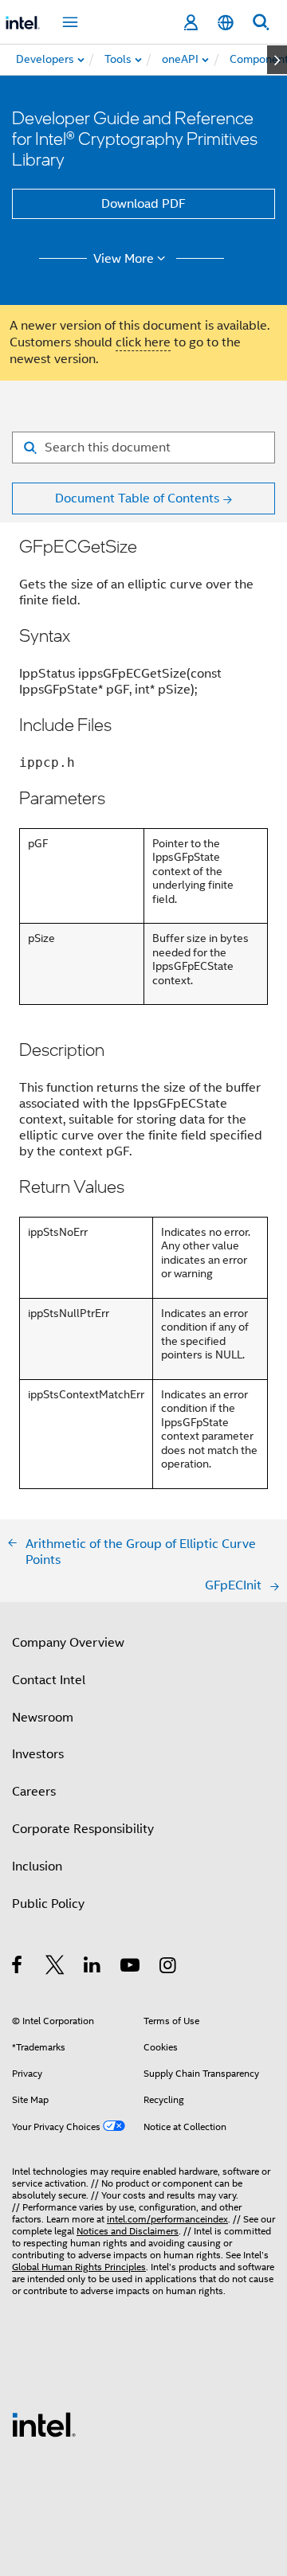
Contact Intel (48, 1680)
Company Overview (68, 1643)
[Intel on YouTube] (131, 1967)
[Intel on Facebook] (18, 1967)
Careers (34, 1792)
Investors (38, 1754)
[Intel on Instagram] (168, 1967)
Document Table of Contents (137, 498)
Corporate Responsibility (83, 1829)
...
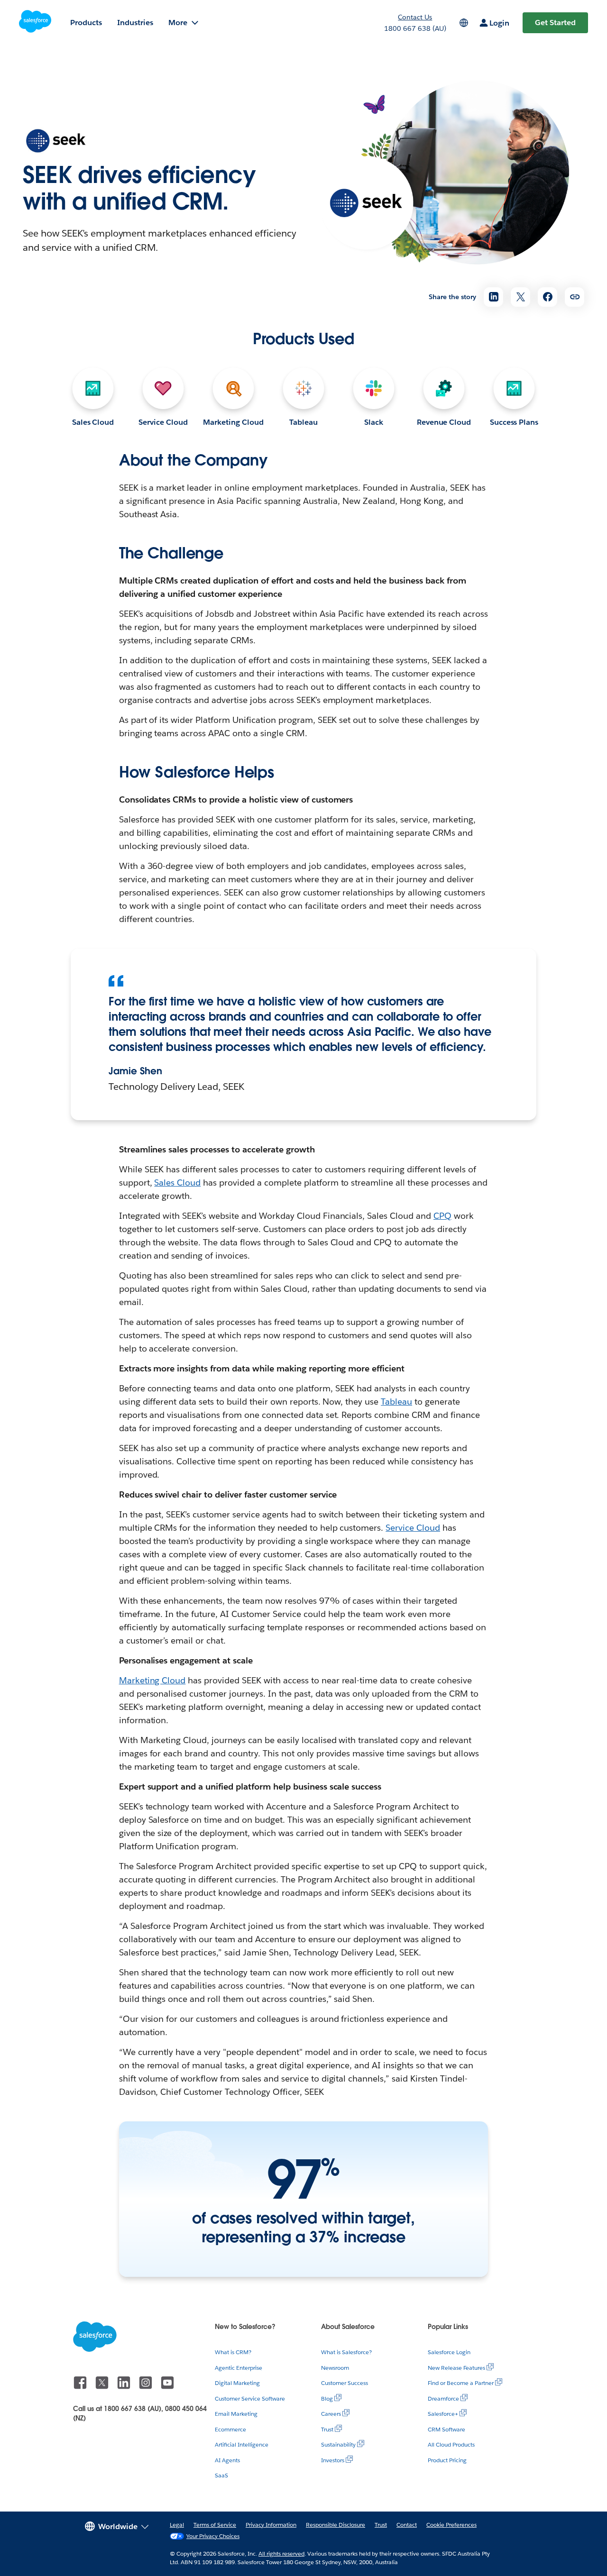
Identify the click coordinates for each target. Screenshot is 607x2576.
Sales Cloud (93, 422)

→ WHAT IS EXPECTED:
From the line that has "Contact Intel (48, 1680)" through the line that has "Corporate Responsibility (83, 1829)", copy every line exactly as it appears above, and leave out all others.

→ ANSWER SECTION:
Contact Intel (48, 1680)
Company Overview (68, 1643)
[Intel on YouTube] (131, 1967)
[Intel on Facebook] (18, 1967)
Careers (34, 1792)
Investors (38, 1754)
[Intel on Instagram] (168, 1967)
Document Table of Contents (137, 498)
Corporate Responsibility (83, 1829)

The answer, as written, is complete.